Behind the business changes were personal ones. Trump had gone from being “a family man” to being “a ladies’ man,” Res told me. “We, at the office, didn’t like that at all,” she says. “It took him from being serious to not being serious.”

No episode better revealed Trump’s shift from a manager who depended on wise counsel to one convinced of his own infallibility than what happened in Atlantic City. After a helicopter crash killed three of his top casino executives, Trump had an idea, according to Jack O’Donnell, an executive at the Trump Plaza casino who wrote a book called Trumped!. Trump wanted O’Donnell to make one of the secretaries of one of the executives who had been killed an executive vice president.

“Jack, listen to me,” Trump told him, he wrote in the book. “I do this with people.
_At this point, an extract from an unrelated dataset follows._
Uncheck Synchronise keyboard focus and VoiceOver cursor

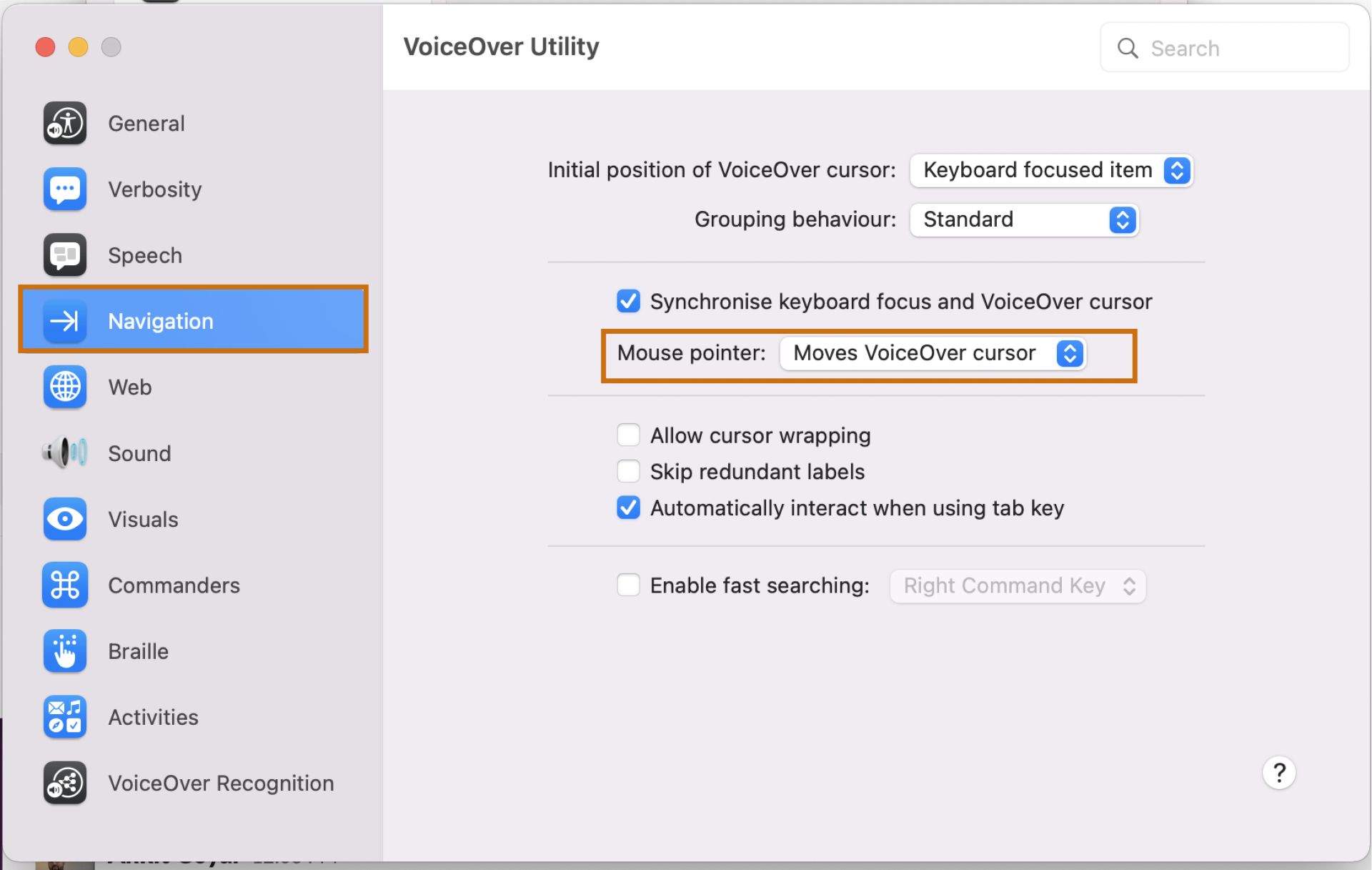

I take people with no background and I put them in a position, and they perform for me. … I just know it. I have feelings when it comes to people. She can do this.” O’Donnell did not promote the secretary.

The first week of April 1990, the much-anticipated launch of the Taj Mahal went horribly—delays, malfunctioning slot machines, disgruntled customers. Trump biographer Harry Hurt, the author of Lost Tycoon, told me Trump “always takes virtually sole credit for anything good that happens and blames anything bad on ‘losers.’”

In this case, Trump went on CNN with Larry King to attempt to explain what he thought had gone wrong during the run-up to the opening of the Taj Mahal.

“I listened to other people,” he said. “I decided to listen to other people for the first time in my life.”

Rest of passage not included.